Opinion Mining in Persian Language Using Supervised AlgorithmsResearch Areas : Natural Language Processing
abdollah aghaei 2 (K.N. Toosi University of Technology)
Keywords: opinion mining, Persian, supervised algorithm, SentiWordNet, , , , ,
Rapid growth of Internet results in large amount of user-generated contents in social media, forums, blogs, and etc. Automatic analysis of this content is needed to extract valuable information from these contents. Opinion mining is a process of analyzing opinions, sentiments and emotions to recognize people’s preferences about different subjects. One of the main tasks of opinion mining is classifying a text document into positive or negative classes. Most of the researches in this field applied opinion mining for English language.
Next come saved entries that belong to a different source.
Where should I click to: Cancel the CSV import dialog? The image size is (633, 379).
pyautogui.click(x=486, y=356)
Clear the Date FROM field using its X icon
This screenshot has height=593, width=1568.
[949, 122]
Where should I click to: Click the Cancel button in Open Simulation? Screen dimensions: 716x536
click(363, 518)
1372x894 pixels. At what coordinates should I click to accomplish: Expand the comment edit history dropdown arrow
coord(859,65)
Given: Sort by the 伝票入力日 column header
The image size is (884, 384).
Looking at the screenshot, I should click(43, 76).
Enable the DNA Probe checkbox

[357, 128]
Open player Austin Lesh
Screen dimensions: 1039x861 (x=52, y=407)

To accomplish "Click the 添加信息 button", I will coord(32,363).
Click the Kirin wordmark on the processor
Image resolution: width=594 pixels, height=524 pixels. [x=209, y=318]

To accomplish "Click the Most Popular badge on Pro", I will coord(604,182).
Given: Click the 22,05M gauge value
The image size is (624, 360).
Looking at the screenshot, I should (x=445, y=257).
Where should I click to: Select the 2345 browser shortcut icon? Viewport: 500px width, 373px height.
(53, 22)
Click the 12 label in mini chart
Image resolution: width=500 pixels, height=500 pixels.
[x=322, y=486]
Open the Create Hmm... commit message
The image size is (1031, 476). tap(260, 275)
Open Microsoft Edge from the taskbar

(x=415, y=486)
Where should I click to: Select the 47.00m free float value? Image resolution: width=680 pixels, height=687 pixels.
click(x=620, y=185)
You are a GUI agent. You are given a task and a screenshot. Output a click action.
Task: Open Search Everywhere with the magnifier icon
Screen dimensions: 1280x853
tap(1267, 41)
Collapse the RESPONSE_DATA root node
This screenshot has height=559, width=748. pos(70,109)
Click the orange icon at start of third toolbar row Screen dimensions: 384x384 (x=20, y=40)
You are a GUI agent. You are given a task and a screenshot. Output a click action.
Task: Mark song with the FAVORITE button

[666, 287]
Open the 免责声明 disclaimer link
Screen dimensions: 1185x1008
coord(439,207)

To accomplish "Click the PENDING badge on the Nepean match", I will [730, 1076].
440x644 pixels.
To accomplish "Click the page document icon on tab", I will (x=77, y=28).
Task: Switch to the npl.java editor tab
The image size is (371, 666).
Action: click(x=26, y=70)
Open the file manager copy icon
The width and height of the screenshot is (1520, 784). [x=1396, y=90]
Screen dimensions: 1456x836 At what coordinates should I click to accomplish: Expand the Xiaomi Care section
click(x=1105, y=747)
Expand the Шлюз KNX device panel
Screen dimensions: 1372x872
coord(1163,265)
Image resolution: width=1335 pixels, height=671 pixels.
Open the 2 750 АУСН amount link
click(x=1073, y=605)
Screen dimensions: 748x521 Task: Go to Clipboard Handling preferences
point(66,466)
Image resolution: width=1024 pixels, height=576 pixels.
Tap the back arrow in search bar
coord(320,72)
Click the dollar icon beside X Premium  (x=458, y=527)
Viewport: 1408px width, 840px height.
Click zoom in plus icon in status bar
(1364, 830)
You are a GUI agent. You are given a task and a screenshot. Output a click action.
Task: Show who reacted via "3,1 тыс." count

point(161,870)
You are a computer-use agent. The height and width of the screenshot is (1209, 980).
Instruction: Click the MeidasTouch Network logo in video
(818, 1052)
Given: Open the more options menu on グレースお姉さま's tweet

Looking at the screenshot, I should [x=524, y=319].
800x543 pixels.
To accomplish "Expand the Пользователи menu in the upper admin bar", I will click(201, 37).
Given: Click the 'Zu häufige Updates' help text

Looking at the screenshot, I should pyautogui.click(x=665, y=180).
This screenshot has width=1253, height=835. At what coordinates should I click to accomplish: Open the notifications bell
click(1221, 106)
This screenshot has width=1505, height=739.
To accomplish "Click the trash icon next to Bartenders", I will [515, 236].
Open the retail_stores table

Although Persian language is spoken in different countries, but there are few studies for opinion mining in Persian language. In this article, a comprehensive study of opinion mining for Persian language is conducted to examine performance of opinion mining in different conditions. First we create a Persian SentiWordNet using Persian WordNet. Then this lexicon is used to weight features. Results of applying three machine learning algorithms Support vector machine (SVM), naive Bayes (NB) and logistic regression are compared before and after weighting by lexicon. Experiments show support vector machine and logistic regression achieve better results in most cases and applying SO (semantic orientation) improves the accuracy of logistic regression. Increasing number of instances and using unbalanced dataset has a positive effect on the performance of opinion mining. Generally this research provides better results comparing to other researches in opinion mining of Persian language.